The day before Quinn’s scheduled surgery date (the one that got cancelled) Bill brought home some Zoloft for me to take. After much debate, my best friend got me to take one. That afternoon we left for the beach.

People tell me that it takes about a week to notice a difference, but I have to tell you, for me it was immediate. I was so calm. The anxiety left my body and I felt like my old self again around 12 hours after the dose. For me, it was like taking a Xanax or a Valium. I felt like I could come up for air and think clearly.

24 hours later, I did not take my second dose. Or my third etc etc. Why you might ask? I KNOW that it helped me. I KNOW that it could make a big differnce in my life. It gave me a moment to come to he surface of the racing tide and take a long, deep breath. So why not take it?

Reason # 1 My daughter is nursing and getting some of it. What long term effects will this have on her budding nervous system? They just do not know at this point. The drugs are too new.

Reason#2 I know that if I get pregnant on it, I have an increased chance of having a baby with cleft lip or clubfoot. As slight as those chance are, I just am not willing to go there. I have done clubfoot. It runs in the family. Do I want to increase odds that are already high enough? No.

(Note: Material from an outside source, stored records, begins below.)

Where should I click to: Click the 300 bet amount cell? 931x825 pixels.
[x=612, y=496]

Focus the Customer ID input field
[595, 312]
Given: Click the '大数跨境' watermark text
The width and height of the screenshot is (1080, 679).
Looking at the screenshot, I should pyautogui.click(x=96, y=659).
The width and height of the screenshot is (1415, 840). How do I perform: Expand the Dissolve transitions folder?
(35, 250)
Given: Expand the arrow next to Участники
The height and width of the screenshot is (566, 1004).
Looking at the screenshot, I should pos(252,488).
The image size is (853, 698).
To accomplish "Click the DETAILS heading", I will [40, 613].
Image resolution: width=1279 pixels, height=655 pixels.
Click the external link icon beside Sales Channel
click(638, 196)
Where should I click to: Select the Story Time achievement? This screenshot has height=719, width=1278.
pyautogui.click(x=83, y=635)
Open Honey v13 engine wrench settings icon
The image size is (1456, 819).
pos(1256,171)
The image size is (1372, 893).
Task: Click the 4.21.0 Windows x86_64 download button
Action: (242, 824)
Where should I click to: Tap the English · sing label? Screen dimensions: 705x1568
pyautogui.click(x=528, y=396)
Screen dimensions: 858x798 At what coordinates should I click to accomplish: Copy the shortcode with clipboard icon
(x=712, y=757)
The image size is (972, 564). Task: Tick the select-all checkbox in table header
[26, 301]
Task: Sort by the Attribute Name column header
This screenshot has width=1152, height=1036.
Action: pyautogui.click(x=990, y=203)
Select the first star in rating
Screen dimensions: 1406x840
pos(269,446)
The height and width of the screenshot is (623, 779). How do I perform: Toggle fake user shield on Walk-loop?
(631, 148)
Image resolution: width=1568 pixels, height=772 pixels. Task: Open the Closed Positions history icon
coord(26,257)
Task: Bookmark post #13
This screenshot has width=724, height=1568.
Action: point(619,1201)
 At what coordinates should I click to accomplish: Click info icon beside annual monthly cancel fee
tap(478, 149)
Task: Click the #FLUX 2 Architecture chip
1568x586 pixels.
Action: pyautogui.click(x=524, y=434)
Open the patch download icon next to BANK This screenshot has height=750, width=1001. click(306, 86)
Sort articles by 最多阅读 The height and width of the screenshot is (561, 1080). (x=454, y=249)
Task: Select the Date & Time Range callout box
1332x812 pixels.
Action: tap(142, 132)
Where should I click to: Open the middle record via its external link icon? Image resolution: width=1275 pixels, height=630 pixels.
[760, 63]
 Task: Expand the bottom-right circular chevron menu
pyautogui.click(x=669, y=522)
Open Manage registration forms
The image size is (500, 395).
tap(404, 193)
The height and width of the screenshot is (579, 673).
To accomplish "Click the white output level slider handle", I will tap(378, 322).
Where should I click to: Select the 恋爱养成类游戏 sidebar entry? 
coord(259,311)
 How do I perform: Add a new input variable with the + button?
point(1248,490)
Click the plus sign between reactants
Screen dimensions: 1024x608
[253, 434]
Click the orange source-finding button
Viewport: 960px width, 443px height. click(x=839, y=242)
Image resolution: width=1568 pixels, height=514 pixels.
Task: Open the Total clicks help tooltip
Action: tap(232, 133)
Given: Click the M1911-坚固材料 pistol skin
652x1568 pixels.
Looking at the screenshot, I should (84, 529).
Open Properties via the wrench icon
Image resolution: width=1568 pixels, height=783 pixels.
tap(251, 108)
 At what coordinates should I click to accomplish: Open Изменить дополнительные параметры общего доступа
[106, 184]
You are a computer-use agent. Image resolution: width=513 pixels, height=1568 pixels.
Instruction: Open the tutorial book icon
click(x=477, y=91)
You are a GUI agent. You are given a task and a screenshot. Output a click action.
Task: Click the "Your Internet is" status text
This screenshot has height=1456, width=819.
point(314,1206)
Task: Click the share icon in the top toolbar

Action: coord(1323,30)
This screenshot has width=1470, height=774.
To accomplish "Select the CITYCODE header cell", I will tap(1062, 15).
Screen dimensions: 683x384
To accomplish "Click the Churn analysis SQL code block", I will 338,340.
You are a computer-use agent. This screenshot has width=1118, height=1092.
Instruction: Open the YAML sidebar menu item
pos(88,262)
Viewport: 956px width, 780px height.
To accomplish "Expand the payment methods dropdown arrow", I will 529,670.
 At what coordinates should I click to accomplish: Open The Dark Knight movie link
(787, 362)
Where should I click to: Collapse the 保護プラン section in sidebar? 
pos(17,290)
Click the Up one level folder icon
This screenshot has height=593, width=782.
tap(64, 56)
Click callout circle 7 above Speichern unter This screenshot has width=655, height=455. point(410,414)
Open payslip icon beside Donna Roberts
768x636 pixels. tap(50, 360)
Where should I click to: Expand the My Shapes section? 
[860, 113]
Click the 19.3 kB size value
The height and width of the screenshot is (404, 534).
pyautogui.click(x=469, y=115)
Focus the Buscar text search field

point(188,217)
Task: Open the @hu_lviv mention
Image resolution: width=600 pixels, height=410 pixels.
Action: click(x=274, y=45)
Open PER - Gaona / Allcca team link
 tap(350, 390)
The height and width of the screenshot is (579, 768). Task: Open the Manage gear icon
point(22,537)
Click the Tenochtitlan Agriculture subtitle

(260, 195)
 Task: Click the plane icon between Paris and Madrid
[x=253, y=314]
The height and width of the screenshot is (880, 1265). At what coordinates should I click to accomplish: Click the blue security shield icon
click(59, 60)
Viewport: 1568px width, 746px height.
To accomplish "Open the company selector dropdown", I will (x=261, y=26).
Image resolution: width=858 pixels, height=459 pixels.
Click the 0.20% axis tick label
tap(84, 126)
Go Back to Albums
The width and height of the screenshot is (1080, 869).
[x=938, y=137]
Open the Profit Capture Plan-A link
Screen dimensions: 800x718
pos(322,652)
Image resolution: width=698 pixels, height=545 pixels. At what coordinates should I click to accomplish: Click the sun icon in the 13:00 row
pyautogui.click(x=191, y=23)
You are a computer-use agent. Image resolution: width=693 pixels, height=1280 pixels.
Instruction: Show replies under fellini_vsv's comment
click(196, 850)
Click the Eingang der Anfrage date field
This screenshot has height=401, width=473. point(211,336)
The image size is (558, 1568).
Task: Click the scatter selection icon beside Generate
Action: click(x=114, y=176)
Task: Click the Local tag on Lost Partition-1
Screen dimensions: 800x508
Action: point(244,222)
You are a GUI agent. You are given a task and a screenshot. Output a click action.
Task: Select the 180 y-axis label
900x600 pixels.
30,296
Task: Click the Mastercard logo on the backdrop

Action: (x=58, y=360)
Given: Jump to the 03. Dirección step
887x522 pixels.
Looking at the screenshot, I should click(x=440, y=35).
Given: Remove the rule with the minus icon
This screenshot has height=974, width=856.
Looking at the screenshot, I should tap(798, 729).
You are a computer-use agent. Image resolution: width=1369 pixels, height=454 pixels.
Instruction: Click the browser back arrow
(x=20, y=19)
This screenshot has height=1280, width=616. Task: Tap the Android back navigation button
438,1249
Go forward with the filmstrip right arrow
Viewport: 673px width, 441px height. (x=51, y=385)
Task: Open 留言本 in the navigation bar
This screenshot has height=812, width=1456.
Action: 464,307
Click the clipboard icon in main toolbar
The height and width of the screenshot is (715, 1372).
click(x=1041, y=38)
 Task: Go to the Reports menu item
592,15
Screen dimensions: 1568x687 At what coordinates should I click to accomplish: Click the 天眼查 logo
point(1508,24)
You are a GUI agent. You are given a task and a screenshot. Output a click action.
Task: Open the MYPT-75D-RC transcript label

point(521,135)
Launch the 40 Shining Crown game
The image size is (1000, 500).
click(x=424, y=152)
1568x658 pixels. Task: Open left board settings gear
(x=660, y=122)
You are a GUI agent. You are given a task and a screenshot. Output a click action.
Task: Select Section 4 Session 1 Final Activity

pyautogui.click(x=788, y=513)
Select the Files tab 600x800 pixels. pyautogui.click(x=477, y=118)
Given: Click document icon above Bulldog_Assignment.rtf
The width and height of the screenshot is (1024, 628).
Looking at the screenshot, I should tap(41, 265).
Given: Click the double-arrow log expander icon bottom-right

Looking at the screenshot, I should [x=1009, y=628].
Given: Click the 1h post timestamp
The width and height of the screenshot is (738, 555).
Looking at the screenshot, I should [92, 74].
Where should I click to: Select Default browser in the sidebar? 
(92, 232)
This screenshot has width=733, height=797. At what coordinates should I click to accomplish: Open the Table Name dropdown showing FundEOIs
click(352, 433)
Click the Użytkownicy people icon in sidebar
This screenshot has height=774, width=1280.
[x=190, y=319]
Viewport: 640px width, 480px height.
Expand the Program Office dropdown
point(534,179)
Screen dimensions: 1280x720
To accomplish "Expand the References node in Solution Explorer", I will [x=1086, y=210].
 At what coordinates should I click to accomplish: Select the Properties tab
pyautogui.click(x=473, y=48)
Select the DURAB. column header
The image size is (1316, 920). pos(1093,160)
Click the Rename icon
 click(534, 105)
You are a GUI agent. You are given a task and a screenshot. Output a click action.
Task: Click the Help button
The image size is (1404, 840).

Reason # 3. I want to try to calm the tiger myself. I want to wresle it to the ground and pin it down. So, I get on my bike and ride like there is no tomorrow. I grab a surf board and I paddle out into the salt water, feeling the sun on my face and the rise of the waves beneath me. I stand up on my board and the wave surges me forward. Sometimes I fall. Sometimes I ride it briefly and I feel the power of God and creation under my feet. That is my Zoloft.

Like I said, I KNOW it is a great medication and has helped many people, and God only knows, I am just a person, and maybe this beast will continue to stalk me. One day soon, I may end up taking the meds to get my life back in order.

For now, I have the tiger by his toe and am trying my damnest to tame it. With the help of my amazing husband, friends, my faith in God, and the love I have for my wonderful children, I am kicking its rear one day at a time.